**Given passage**:
■ ■ ■ ■ ■ ■ ■
Other research suggests that arithmetic operation may prime attention to the left or to the right. For example, in Masson and Pesenti (2016), study participants solved arithmetic problems and were then asked to detect a star presented either on the left or on the right side of the screen. Solving subtraction problems enhanced target detection on the left, while addition improved reactions to targets presented on the right side. Similar effects of directing attention through arithmetic operation (subtraction to the left and addition to the right) have also been documented by other researchers (Liu et al., 2017; Zhu et al., 2018, 2019). In another study with dual-task procedure (Masson and Pesenti, 2016) a distractor placed on the left impaired subtraction, while one placed on the right impaired addition. Taken together, these studies show evidence toward bidirectional interference between numerical operations and spatial attention.

### Operational Momentum as Numerical Magnitude-Related Bias and Its Relation to the Spatial-Numerical Biases

There is, however, another prominent bias in mental arithmetic. McCrink et al. (2007) demonstrated that when processing non-symbolic addition and subtraction (judging accuracy of the outcome of two summed or subtracted visual sets), people tend to accept overly large sets as outcomes of addition and overly small sets as outcomes of subtraction, which implies a tendency toward overestimating the results of addition and underestimation those of subtraction. The effect was later shown even in 9-month-old infants (McCrink and Wynn, 2009).

Knops et al. (2009a, b) integrated these two lines of research, demonstrating under-/overestimation biases in both symbolic and non-symbolic arithmetic, and additionally showed that both symbolic and non-symbolic arithmetic involve neural responses similar to those accompanying the saccadic eye-movement control processes. In particular, in the Knops et al. (2009a) study, a pattern classifier was trained in deciding between leftward and rightward saccades on the basis of the functional MRI scans of the parietal cortices of fifteen participants. Next, the classifier was presented with the scans of the brain activities of the same participants during arithmetic problem solving. The addition problems were classified as rightward saccades with above-random likelihood, while classification of the subtraction problems was at the random level (note that the participants in this study fixated their gaze centrally during arithmetic tasks, so no real saccades were involved). These results can suggest that the tendencies toward linking addition with the right-directed attention vs. linking subtraction with the left side and the tendencies toward overestimating the outcomes of addition vs. underestimating the outcomes of subtraction may be closely related and could involve the same mechanisms.
■ ■ ■ ■ ■ ■ ■
**Exercise tasks**:
1. From the passage on arithmetic biases, list every author or author group it cites, each only once.
2. In the passage on arithmetic biases, rewrite the stretch that opens with "There is, however, another" and closes with "and Wynn, 2009).", substituting "participants" for "people".

**Data shown**:
■ ■ ■ ■ ■ ■ ■
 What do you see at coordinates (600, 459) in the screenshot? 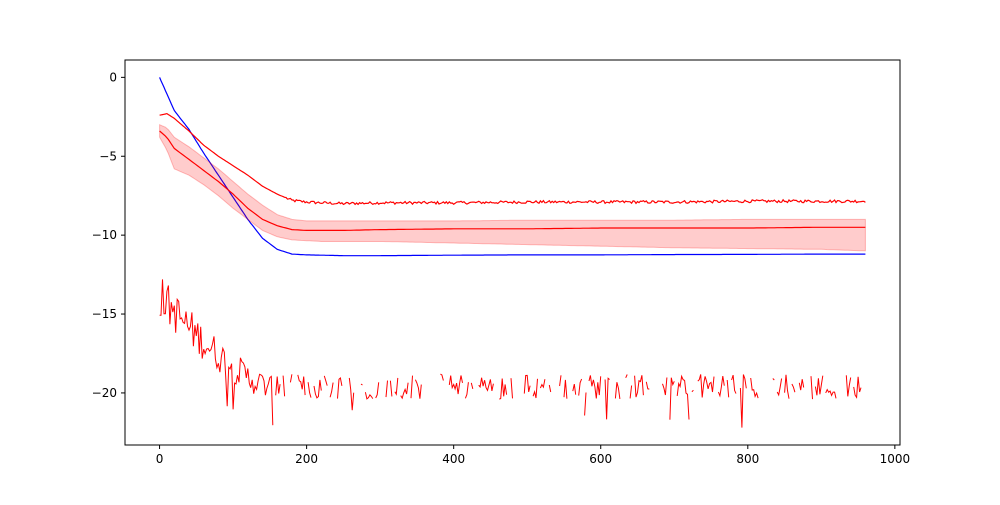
■ ■ ■ ■ ■ ■ ■
**Expected responses**:
1.
Masson and Pesenti
Liu et al.
Zhu et al.
McCrink et al.
McCrink and Wynn
Knops et al.

2.
There is, however, another prominent bias in mental arithmetic. McCrink et al. (2007) demonstrated that when processing non-symbolic addition and subtraction (judging accuracy of the outcome of two summed or subtracted visual sets), participants tend to accept overly large sets as outcomes of addition and overly small sets as outcomes of subtraction, which implies a tendency toward overestimating the results of addition and underestimation those of subtraction. The effect was later shown even in 9-month-old infants (McCrink and Wynn, 2009).